§ DESCRIPTION OF THE TASK
The records below are to be transcribed exactly as they appear.

§ GIVEN INFORMATION
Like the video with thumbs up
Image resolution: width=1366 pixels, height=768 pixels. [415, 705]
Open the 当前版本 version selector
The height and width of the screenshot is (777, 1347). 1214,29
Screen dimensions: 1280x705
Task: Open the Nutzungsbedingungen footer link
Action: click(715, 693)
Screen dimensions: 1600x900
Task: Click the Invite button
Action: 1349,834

§ WRITTEN REPLY
Like the video with thumbs up
Image resolution: width=1366 pixels, height=768 pixels. [415, 705]
Open the 当前版本 version selector
The height and width of the screenshot is (777, 1347). 1214,29
Screen dimensions: 1280x705
Task: Open the Nutzungsbedingungen footer link
Action: click(715, 693)
Screen dimensions: 1600x900
Task: Click the Invite button
Action: 1349,834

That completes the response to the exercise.